I wish someone would exploit me the way high-end MBB and football players are being exploited at the moment . . .
But in terms of the "two alternatives" let's be a bit more precise, as I think those are part of a single unified solution that for whatever reason our elected representatives can't grok. If players are being paid as professional athletes then we need to mirror the structure that already works fine for MLB, the NFL, the NBA, etc.
Basically, Congress grants the NCAA gains an anti-trust exemption so that it can come up with actual enforceable caps (currently the $20.5m cap is completely illegal). You come up with a new enforceable cap that is negotiated with a players organization or "union" representing the interests of the students.

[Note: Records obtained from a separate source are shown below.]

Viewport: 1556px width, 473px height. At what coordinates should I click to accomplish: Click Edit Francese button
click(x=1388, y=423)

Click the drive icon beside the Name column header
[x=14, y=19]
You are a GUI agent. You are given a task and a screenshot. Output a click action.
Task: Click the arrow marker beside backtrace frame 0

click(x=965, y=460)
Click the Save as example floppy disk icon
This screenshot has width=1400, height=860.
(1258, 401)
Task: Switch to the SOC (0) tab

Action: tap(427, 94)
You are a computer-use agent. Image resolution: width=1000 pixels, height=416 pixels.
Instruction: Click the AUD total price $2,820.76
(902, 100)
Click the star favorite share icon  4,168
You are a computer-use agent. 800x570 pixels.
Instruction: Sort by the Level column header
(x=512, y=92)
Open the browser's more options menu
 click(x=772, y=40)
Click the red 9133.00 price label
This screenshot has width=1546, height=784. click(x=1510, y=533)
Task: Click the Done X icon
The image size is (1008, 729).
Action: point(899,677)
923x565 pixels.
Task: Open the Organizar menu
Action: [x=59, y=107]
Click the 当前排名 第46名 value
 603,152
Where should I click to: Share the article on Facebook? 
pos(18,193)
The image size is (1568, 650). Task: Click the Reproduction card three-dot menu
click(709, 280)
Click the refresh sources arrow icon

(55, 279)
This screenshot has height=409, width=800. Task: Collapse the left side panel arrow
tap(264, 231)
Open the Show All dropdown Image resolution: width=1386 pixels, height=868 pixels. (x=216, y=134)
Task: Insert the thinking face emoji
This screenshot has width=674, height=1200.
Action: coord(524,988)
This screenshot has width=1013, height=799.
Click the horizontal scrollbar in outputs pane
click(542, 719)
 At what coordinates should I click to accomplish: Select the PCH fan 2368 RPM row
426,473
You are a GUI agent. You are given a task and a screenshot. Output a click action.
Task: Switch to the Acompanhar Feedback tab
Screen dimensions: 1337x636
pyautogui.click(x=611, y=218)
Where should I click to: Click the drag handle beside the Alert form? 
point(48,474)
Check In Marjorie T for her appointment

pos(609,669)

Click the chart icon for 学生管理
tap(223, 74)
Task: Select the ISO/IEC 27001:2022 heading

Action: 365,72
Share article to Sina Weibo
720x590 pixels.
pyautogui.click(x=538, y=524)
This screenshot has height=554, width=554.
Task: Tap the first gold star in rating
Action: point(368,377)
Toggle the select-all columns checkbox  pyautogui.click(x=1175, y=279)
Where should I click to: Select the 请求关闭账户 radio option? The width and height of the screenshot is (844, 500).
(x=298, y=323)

Problem at the moment is that under the existing laws only employees can unionize. And if you designate student-athletes as employees then all hell breaks loose because 10,000 state and federal regulations get triggered, none of which were designed with college athletics in mind (OSHA, over-time laws, NLRA issues, etc.). Plus of course then all of the student's "benefits" immediately become taxable income. Which means tuition, food, academic support, housing, etc. And since the students don't have the money to pay these taxes, the school would have to pay them on their behalf which is itself "taxable income" for the students and then the school would have to pay for the student's taxes on THAT money too. Etc. A financial disaster.
So what the SCORE Act really needs to do is (i) grant the NCAA some form of anti-trust exemption and (ii) provide that students can organize as a group of non-employee affiliates and collectively bargain and thereby qualify for the non-statutory exemption to the anti-trust laws. You need both to make this work.